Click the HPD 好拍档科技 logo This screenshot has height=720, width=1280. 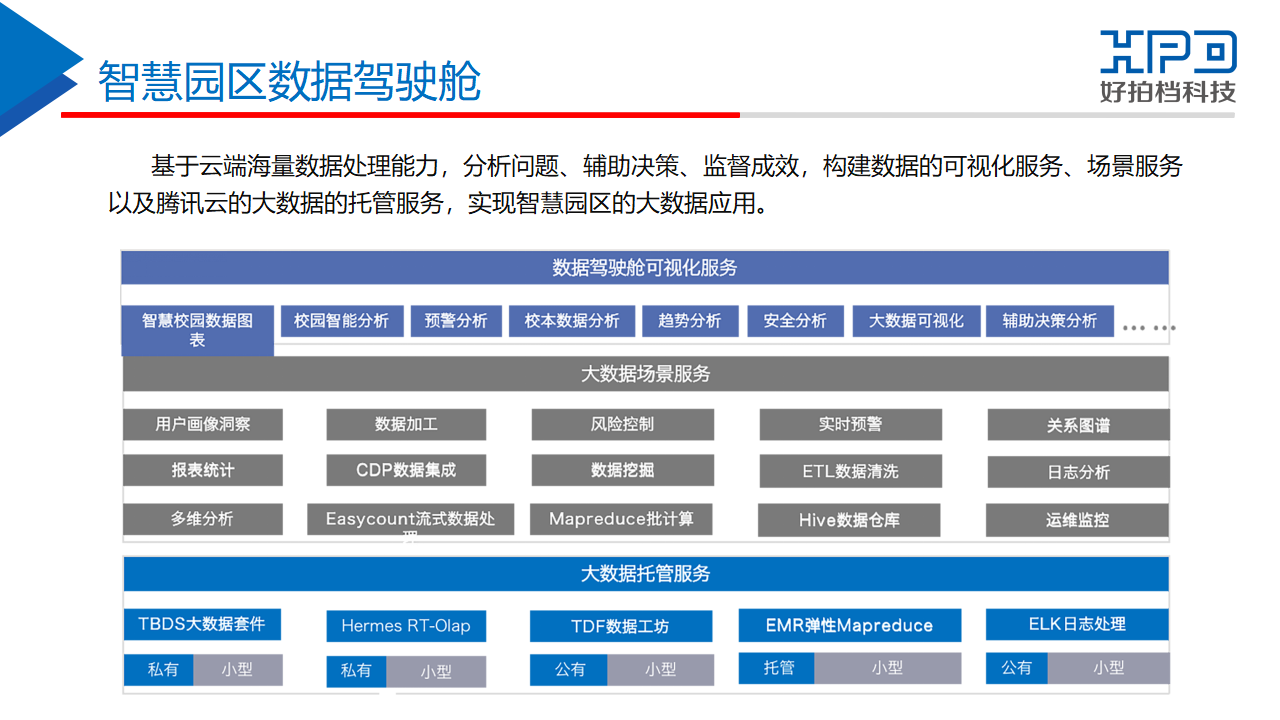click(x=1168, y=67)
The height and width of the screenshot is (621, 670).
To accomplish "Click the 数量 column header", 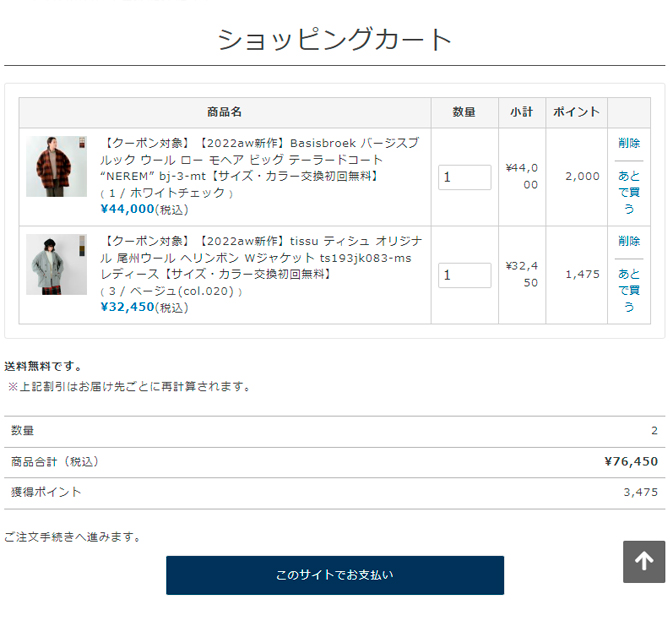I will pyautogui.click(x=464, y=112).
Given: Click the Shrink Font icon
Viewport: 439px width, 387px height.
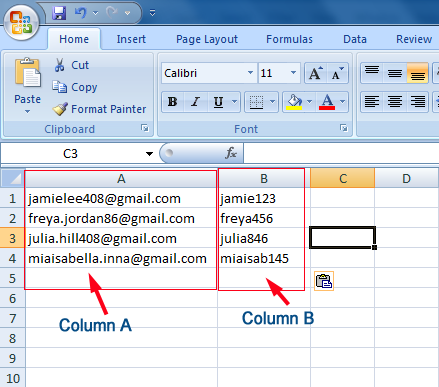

• • • •

ACTIVITY —
Skip the pictures. Write out exactly the lines from the one with "Given: Click the Shrink Font icon" through the last line of the listing, both ends included, and nothing more.

OUTPUT OF THE EXERCISE —
Given: Click the Shrink Font icon
Viewport: 439px width, 387px height.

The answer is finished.